Grab a bucket – she’s sticking around past midnight, dancing the night away.
“Cinderella” is, in fact, the most overused word in the entire month of March. It’s usually used to describe a double-digit seed in an NCAA basketball tournament that knocks off one or two high seeds en route to the Sweet 16 or Elite Eight.
That’s not a Cinderella. Minnesota’s women’s basketball team is a Cinderella.
And for several reasons.
First, the field in the NCAA women’s basketball tournament is more top-heavy than the men’s bracket – the quality of the teams becomes watered down after the third or fourth seed in each region.
The statistics speak for themselves. In the 22 years since the inception of the women’s tournament in 1982 and prior to this season, only five teams seeded below fourth have advanced to the Final Four. In that same time period, 13 men’s teams seeded five or higher have gotten that far.
Also, in each of the last two years, the women’s Final Four has included three No. 1 seeds and a No. 2 seed. First seeds have won 17 of the 22 national titles, and nobody seeded below third has ever gone all the way.
Minnesota is the first-ever seventh seed to be dancing on the last weekend of the season, and only two teams seeded lower have ever been there.
Second, a Cinderella is not a 10th seed who catches a Kansas or a UConn off-guard and ekes its way into the Sweet 16, only to lose by 20 points once it gets there.

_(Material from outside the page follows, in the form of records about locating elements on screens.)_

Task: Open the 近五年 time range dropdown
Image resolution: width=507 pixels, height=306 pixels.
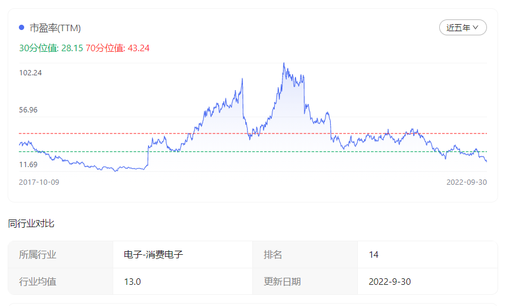Action: click(x=462, y=28)
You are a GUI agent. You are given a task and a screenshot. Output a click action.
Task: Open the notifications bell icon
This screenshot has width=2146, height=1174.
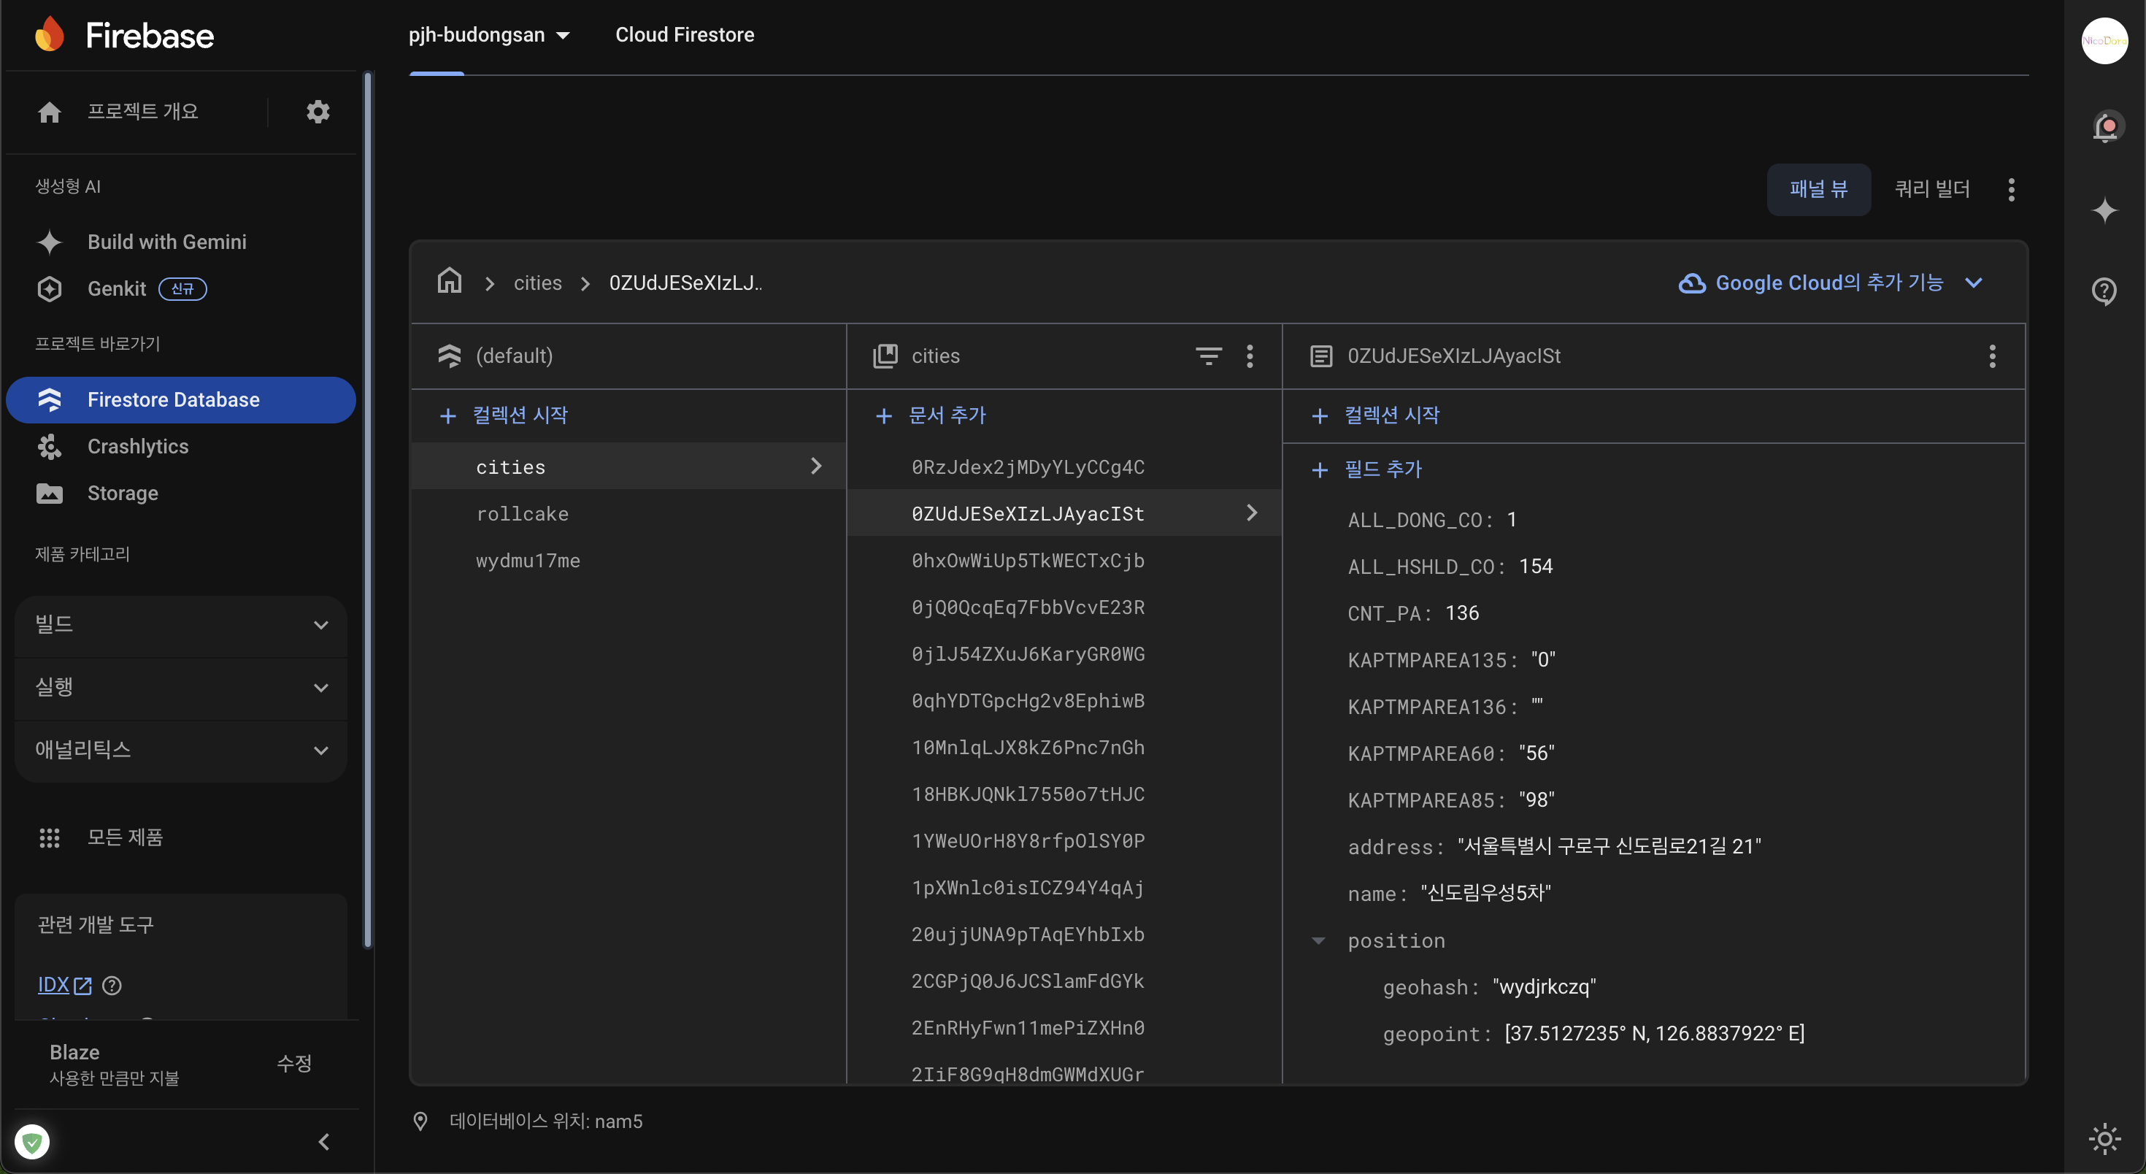pos(2105,127)
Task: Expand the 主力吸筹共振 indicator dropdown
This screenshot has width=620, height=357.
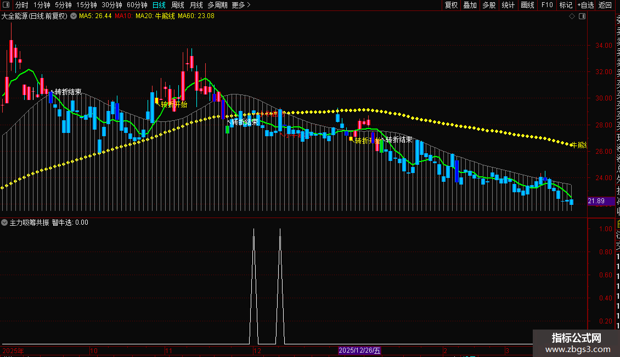Action: pos(4,222)
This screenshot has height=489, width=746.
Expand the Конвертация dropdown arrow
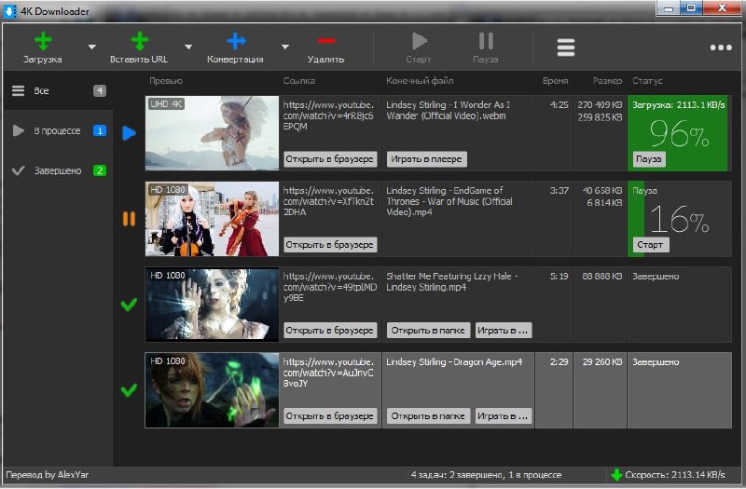point(285,47)
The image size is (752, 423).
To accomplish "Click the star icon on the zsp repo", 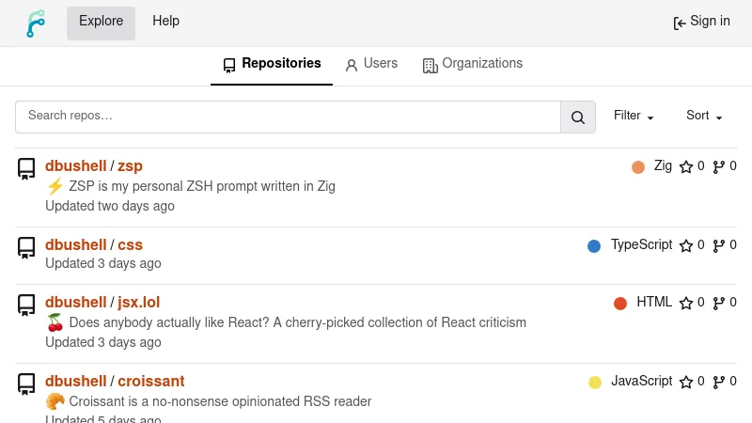I will [x=686, y=167].
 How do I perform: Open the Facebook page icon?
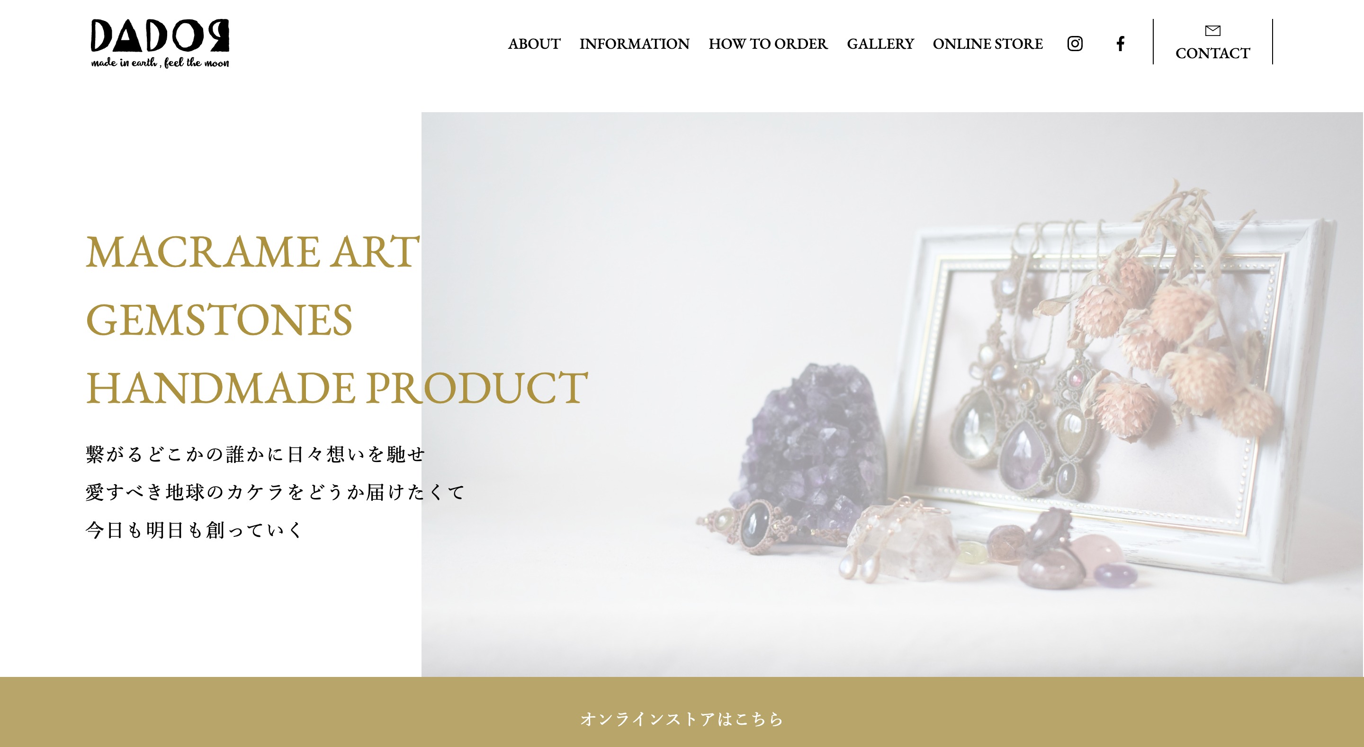(1120, 43)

The men’s bracket included eighth-seed UAB and 10th seed Nevada in the Sweet 16 and
seventh-seed Xavier and
eighth-seed Alabama in the
Elite Eight.
But only Xavier beat two top-four seeds (second-seed Mississippi State and third-seed Texas), and none beat three like Minnesota’s women’s team did.
The Gophers destroyed a second seed (Kansas State), handled a third seed (Boston College) and led almost the entire game against a first seed (Duke) to get to where they’re at – a place Cinderellas don’t often venture.
Third, the real Cinderella story doesn’t begin when the invitation to the ball arrives at her house; the tale includes a lifetime of abuse for the title character.
The Gophers’ eight total Big Ten wins in the six years before the 2001-02 season translates to a history of beatings from their ugly stepsisters in the Big Ten, and the sheer stealth with which the program rose from the depths of college basketball is a fairy tale in itself.
Cinderellas don’t emerge every year, and the media is often overzealous in proclaiming a lower seed to be the next turn-of-the-century Gonzaga.
The Gophers aren’t Gonzaga – they come from a big school and they aren’t a double-digit seed – but they are donning their own version of the glass slippers at this year’s national tournament.
Beginning Sunday, they will continue to dance with the princes of women’s college basketball.
In this story, however, the happy ending comes by leaving the prince behind.